Another question (curiously), did anyone think about FFT while solving div.1 hard? Does anyone think that the problem setter was thinking about FFT while choosing this problem as div.1 hard?

Edit: My fault, FFT is too slow for this problem.

  • »
    »
    9 years ago, # ^ |
      Vote: I like it +18 Vote: I do not like it

    Are you sure? FFT was my first thought and it looks like an intended solution (big TL).

    • »
      »
      »
      9 years ago, # ^ |
        Vote: I like it 0 Vote: I do not like it

      I originally thought it was FFT as well. After a quick scan through the AC solutions, I don't think anyone got FFT accepted. Some people tried it, but everyone got it wrong for one reason or another. The intended solution is better (both runtime wise and asymptotically) than doing the O(n^2) FFTs.

    • »
      »
      »
      9 years ago, # ^ |
        Vote: I like it 0 Vote: I do not like it

      Haha yes. Actually I only tried to solve this after contest. The progress was like this: After reading the statement, I thought about FFT (because of big TL), but I didn't know how to face up with mod 1e9+7, so I looked through some accepted codes. After looking, I realized that FFT wasn't required. Hence, I posted the above comment to ask you guys, but while posting, I forgot the TL and thought FFT is too slow. LOL

      Btw, anyone tried to code FFT for this problem?

  • »
    »
    9 years ago, # ^ |
    Rev. 4   Vote: I like it +44 Vote: I do not like it

    The intended solution is something similar to FFT: instead of finding Fourier transform (calculating f(r^0), f(r^1), f(r^2).. where r is a unit root), we just find f()s at any m different values, like we just find f(0), f(1), .., f(m-1). Note that we don't need a 'fast' transform: we can just do it in O(m^2) for each of n vector. And we can precalculate how to restore answer from f(0), f(1), .., f(m-1).
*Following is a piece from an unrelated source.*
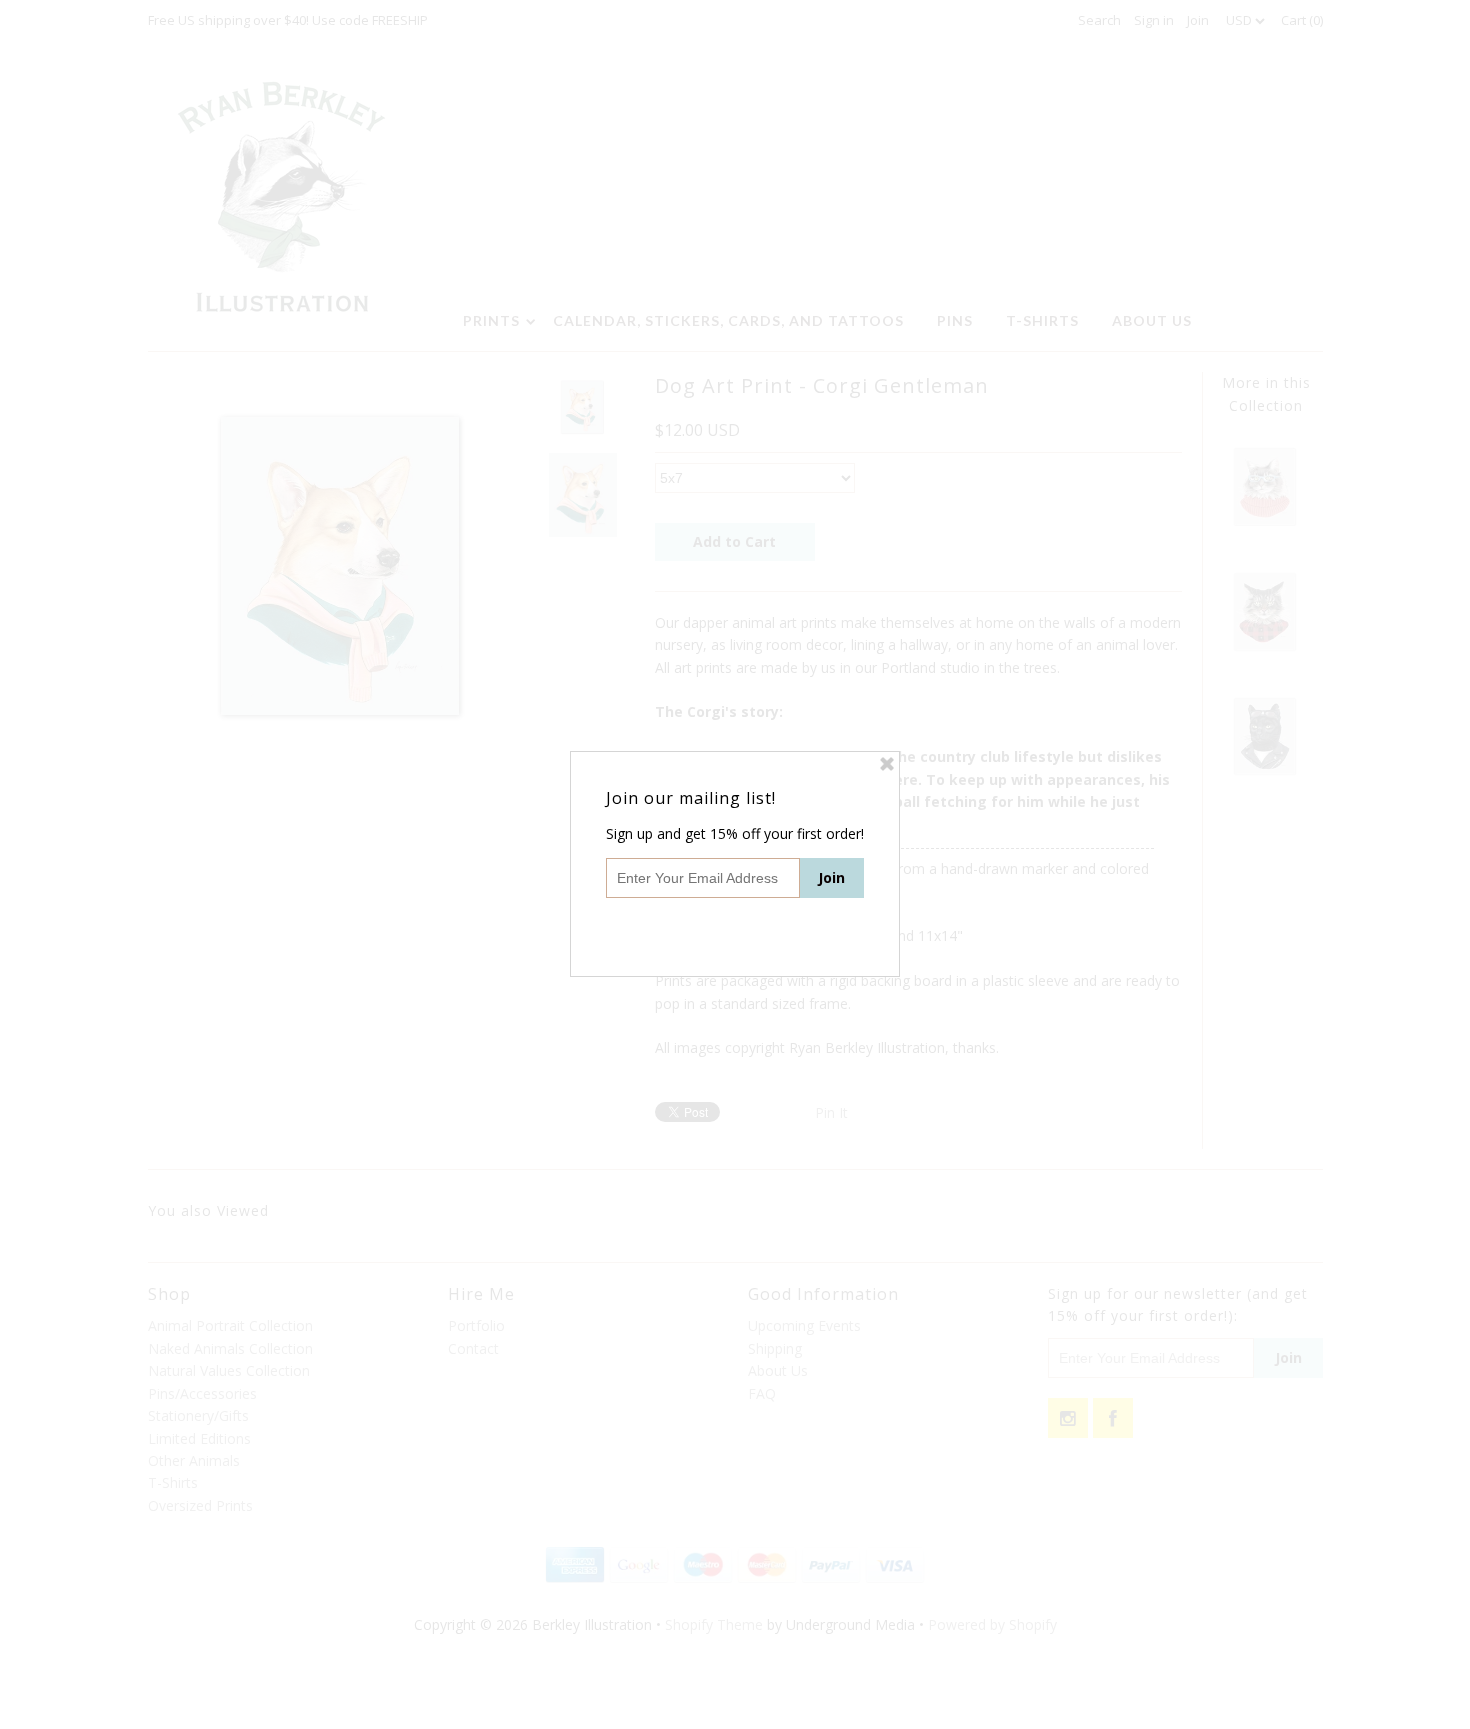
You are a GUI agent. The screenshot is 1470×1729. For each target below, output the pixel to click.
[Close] (887, 764)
    Code: http://ideone.com/XFomMa

    We intended to use another task that requires above idea, but then figured out that task have a simpler solution (but not like this one.. at least worth 600p). So we decide to change it to a new one just 2 days before the contest — and we just didn't notice this new task have such a simple solution.

    I apologize for this issue and we will be more careful in the future.

    • »
      »
      »
      9 years ago, # ^ |
        Vote: I like it +21 Vote: I do not like it

      It's the solution I used in the contest. :P

»
9 years ago, # |
  Vote: I like it -8 Vote: I do not like it

I cannot understand a case, check out test case #8 from this: https://community.topcoder.com/stat?c=problem_solution&cr=22263204&rd=16649&pm=14117

{0, 4, 0, 6}, {1, 6, 6, 8}, {7}, {2} 4 Passed

I've draw the points but they did not form a convex polygon:

Did I miss something ?

  • »
    »
    9 years ago, # ^ |
      Vote: I like it +8 Vote: I do not like it

    The triangle ABD contains C (C is inside), so all 4 points are inside this convex polygon

    • »
      »
      »
      9 years ago, # ^ |
        Vote: I like it 0 Vote: I do not like it

      Thanks, now I realized that I've misread the problem.